═════ RECORDED INFORMATION ═════
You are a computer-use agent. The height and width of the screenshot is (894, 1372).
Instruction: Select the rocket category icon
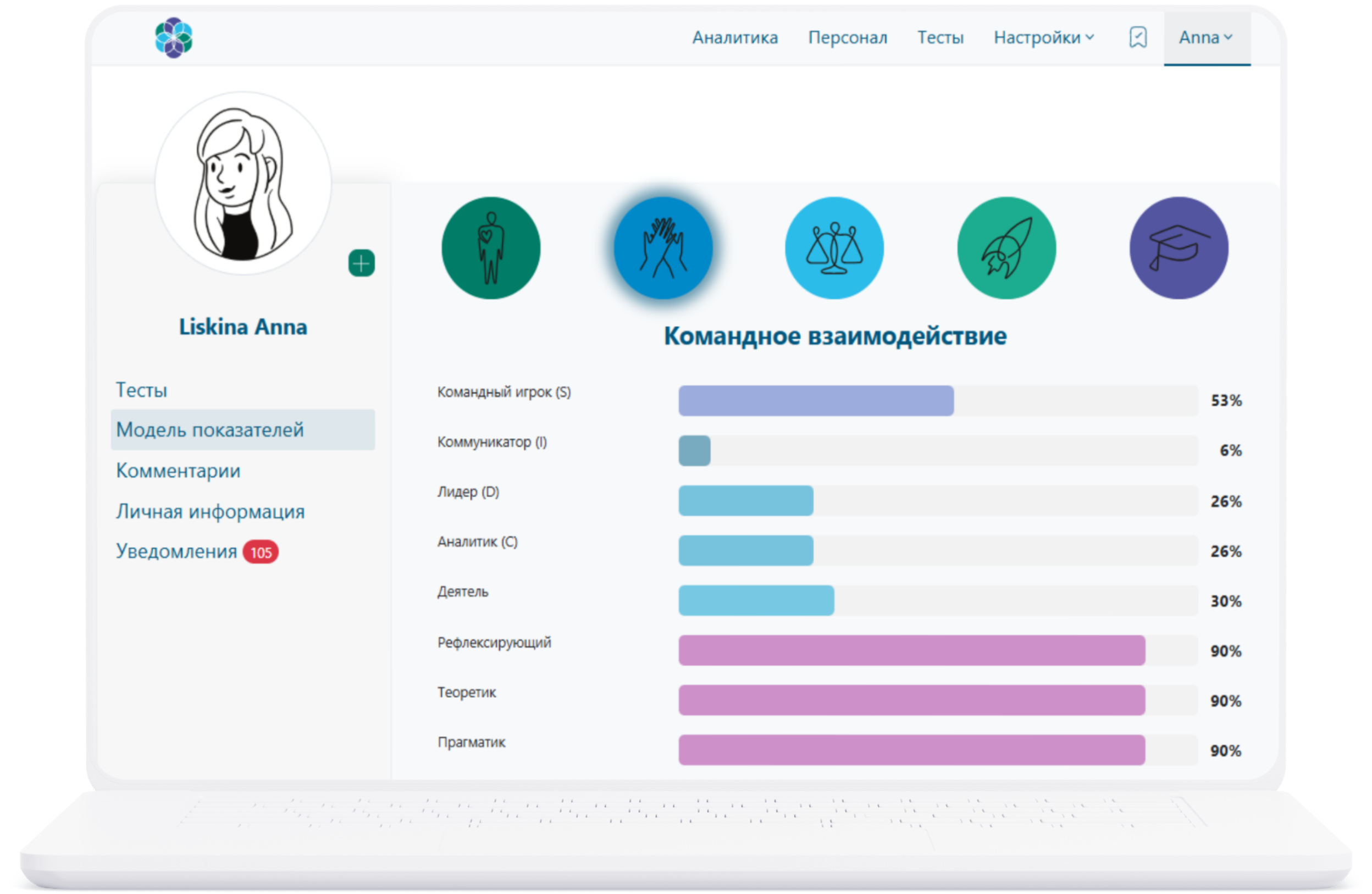1006,248
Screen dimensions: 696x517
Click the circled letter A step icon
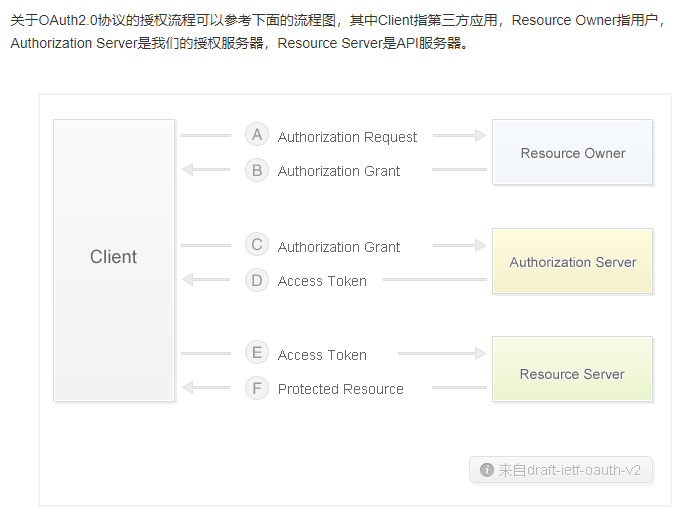[x=257, y=135]
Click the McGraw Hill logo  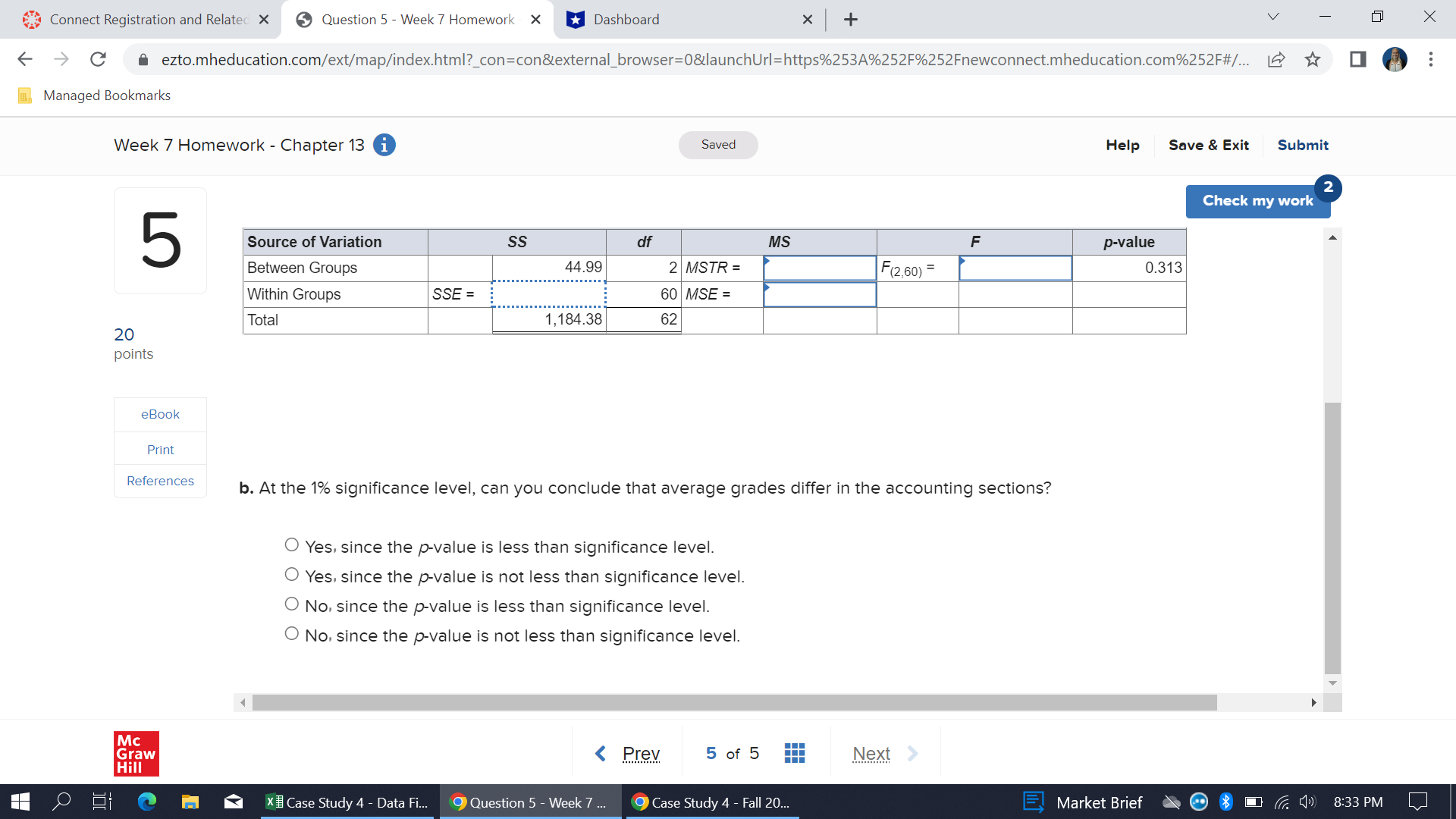136,753
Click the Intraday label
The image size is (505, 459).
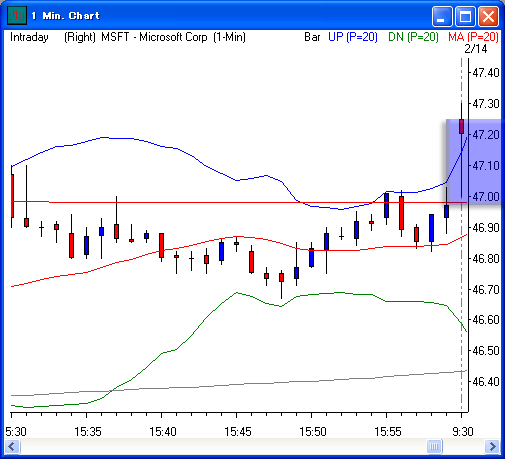pyautogui.click(x=29, y=37)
═════
▶ _TASK INSTRUCTIONS_
Present as a numbered list every line of the listing from the one containing "Click the Intraday label" down through the last line, skipping blank lines and leaving out the pictures.

▶ _OUTPUT_
1. Click the Intraday label
2. The image size is (505, 459).
3. pyautogui.click(x=29, y=37)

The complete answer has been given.